The first time I ever heard Ada Lea’s sophomore album, 2021’s one hand on the steering wheel, the other sewing a garden, I was on an Amtrak train from Pittsburgh to Cleveland in the dead of night. Somewhere around 2 AM, I drifted in and out of a weak sleep, my body crumpled against the window of a train car crawling slowly across Ohio, the air freezing with air conditioning. Barely dreaming, I absorbed bits and pieces of each song in florid, dizzying bursts. When I went back to it the next morning, as rested as one can be in such a state, I found it still had the same hypnagogic charms. Since then, the album has become one I bring up whenever friends and I are going to bat for our personal undersung favorites, championing the lush production, clear vision, and inimitable vocal delivery.
In the intervening years, I have wondered how and when Alexandra Levy, the Montreal-based singer-songwriter behind Ada Lea, might follow up such a record. It would seem Levy was wondering the same. Levy fought some internal battles about what it means to be an artist in the years since. Extensive touring led to burnout, and the music industry’s relentless pace left her in need of a new direction. Nevertheless, Levy has returned with an opus as idiosyncratic as she is. On her third album, when i paint my masterpiece, she is unencumbered by any rigid structure, musical or otherwise. While the seamless sequencing and glossy production are no longer factors, something more admirably ramshackle has replaced them. In a way that calls to mind Mitski’s Be The Cowboy, to listen to when i paint my masterpiece from front to back is to be left guessing what will happen next.

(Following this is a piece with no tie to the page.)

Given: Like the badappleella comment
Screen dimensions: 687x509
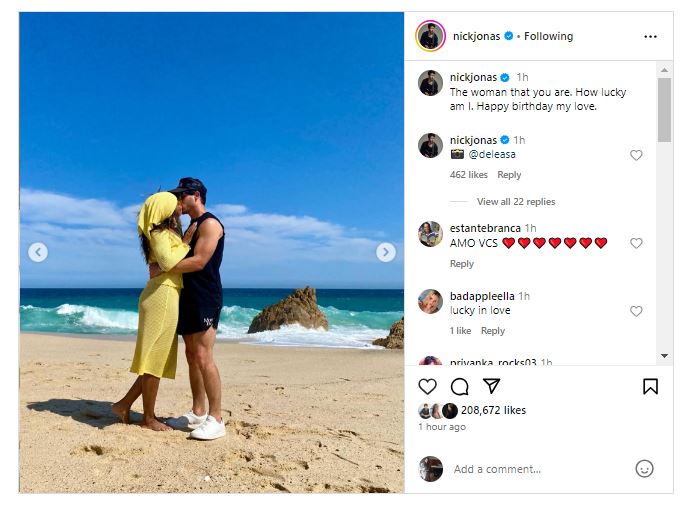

Songs vary greatly in length, instrumentation, fidelity, and stakes. It makes for a bumpy, but thrilling ride.
Levy is also a visual artist, and since she is already implicitly comparing her songwriting to her other medium of choice with the album’s title, so too shall I. If I saw one hand on the steering wheel… as a massive oil painting hung on the wall of a small museum, I see when i paint my masterpiece as a peek into an artist’s sketchbook. Flipping through, some moments feel endearingly slight, rough outlines somehow underlining the other songs by existing in their understated forms. The opener “death phase of 2024 (rainlight),” is a 49-second-long instrumental passage of strumming guitar that seems to grasp out for something like a morning glory vine does a trellis. On “moon blossom,” a comparatively lo-fi number, Levy’s singular voice runs free and unaffected. Over faint finger picking, she sounds occasionally like Regina Spektor, her voice cracking slightly. The rawness of it all distracts from how funny it is, with Levy singing about losing her hat to the wind.